Une chronique de Marc Wetzel
Béatrice PAILLER, D’un pas de luciole, Editions du Cygne, 58 pages, 2024, 12 €
C’est une poète : pour dire des canalisations d’hiver, qui, dehors, gèlent la nuit et dégèlent le jour, elle écrit : « Incisive sur la langue du matin l’eau sourit aux lèvres du zinc. Du rebord des gouttières, l’hiver rit de toutes ses dents : déchaussées à midi, rechaussées à minuit » (p.29). Pour évoquer la tonalité particulière d’un passé vécu : « Autrefois a goût de manque, petit fruit roulé à fond de gorge sous la langue, pour ne pas oublier la saveur de ce qui fut » (p.25). Pour décrire l’immense incendie énergétique déclenché, sur Terre, par l’activité surpeuplée et dévastatrice de l’homme, elle a ces mots : »Feu a pris monde, tombé des poches de l’homme, nourri de son orgueil » (p.23). Et même pour caractériser une notion aussi abstraite que le temps (l’infatigable et inéluctable successivité des existences), elle a l’image parfaite : « Le temps : une éternité de terre, mais à l’homme : sable où demain se dérobe » (p.18). Mais, malgré l’intensité sensible de ses notations sur la vie dans la nature, Béatrice Pailler pense aussi l’élan naturel même, elle médite (et fait méditer) la Vie propre et infinie de la Nature. Sa profondeur me rappelle les réflexions entendues du philosophe Marcel Conche (1922-2022) au temps de mes études : cette poète voit et sent, comme lui alors, que la Nature est comme une immense tapisserie de choses et d’événements (avec leurs motifs liés de proche en proche) dont la force ne faiblit pas; qu’elle est dispensatrice de leur espace et de leur temps pour tous les êtres ; qu’il n’y a pas de Principe de la Nature même, mais qu’elle est le seul Principe réel (puisqu’elle contient tout pouvoir de commencer et de commander), ou qu’il n’y a pas d’au-delà d’elle (car elle établit tout horizon, et englobe d’avance tout ce qui la limiterait). Mais elle, en poète, sait mieux que personne que, pour saisir véritablement la Nature, il faut aller jusqu’à écarter notre propre pensée ! Comme l’écrivait Conche, dans « Présence de la Nature » :
« Il appartient à la nature de la pensée de devoir se laisser elle-même de côté pour être à la mesure de ce qu’il y a, dans la Nature, à penser » (p.70).
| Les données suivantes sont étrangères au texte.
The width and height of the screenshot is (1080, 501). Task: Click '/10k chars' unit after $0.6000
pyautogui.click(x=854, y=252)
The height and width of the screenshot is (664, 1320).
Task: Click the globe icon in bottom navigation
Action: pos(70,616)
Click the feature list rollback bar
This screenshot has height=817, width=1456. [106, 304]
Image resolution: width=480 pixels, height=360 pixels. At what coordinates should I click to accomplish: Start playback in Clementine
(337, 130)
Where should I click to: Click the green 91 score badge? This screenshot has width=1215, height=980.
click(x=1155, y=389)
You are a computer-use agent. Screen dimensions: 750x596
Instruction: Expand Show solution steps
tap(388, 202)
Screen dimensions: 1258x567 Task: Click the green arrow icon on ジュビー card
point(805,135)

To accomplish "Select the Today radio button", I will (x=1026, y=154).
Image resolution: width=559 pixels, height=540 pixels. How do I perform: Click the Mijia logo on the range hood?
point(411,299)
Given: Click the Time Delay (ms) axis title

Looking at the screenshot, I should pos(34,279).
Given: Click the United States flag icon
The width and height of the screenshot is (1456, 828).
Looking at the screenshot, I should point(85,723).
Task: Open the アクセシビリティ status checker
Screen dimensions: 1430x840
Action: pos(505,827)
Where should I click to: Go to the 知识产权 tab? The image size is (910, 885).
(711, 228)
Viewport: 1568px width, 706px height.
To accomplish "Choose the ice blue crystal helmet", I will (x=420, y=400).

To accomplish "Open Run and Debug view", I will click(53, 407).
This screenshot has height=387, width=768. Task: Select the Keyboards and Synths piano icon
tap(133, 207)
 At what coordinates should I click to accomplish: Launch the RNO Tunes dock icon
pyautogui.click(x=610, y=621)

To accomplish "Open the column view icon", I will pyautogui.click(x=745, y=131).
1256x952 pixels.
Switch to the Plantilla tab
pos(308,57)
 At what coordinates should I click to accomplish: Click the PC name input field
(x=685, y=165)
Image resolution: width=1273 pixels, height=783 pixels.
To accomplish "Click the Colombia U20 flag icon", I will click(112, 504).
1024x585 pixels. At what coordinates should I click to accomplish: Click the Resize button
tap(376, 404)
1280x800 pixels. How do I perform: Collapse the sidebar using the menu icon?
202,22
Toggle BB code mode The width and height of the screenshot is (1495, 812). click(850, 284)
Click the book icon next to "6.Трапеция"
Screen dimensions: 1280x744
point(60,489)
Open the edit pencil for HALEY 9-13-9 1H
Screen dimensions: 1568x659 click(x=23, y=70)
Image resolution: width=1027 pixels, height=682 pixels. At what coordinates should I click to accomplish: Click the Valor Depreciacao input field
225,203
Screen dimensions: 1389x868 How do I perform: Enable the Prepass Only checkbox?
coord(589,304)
Et, pareillement, voici les derniers mots de Béatrice Pailler dans ce recueil, où la Nature ne pense pas, n’est pas Idée, ne travaille qu’à son propre déploiement – mais, en définitive et partout : « rit » (de toutes ses formes !), est « Mère » (de toutes ses forces), et « joue » (de son propre fond).
« Temps joueur, tourne la roue. En elle la joie, en elle l’étreinte. Dans la cascade des saisons son rire de vent, d’eau, de ramures; son rire de mère, car demain sera l’humanité » (p.54)
Rouvrons le livre : cette promeneuse (de campagne) et jardinière (à ses heures, qui sont donc celles de la nature) est seule là où elle va – en tout cas, elle n’y rencontre personne – et, à force d’observer, de saisir les paysages et morceaux de monde à même leurs correspondances visibles, elle ne cesse, en effet, de « méditer » – en tout cas de se formuler à elle-même ce qu’elle discerne, de synthétiser ce qu’elle devine. Elle pense, mais à même les choses, le temps, les vents de jour et de nuit, les voix et lueurs de son pays (autour de Reims ?) – et, dernière surprise, elle pense sans concepts, sans références, sans recoupements instruits, comme si sa vive intelligence se voulait sans passé, et si sa culture se faisait devoir d’avancer muette, micro coupé, tout à l’écoute et à la disposition de ce qui, dans le monde qu’elle arpente, la dépasse. Cette sobre ascèse étonne, mais on comprend assez vite que le passé qui l’intéresse est celui des choses et organismes, et qu’elle parle et écrit pour le deviner (et, probablement, servir sa subsistance).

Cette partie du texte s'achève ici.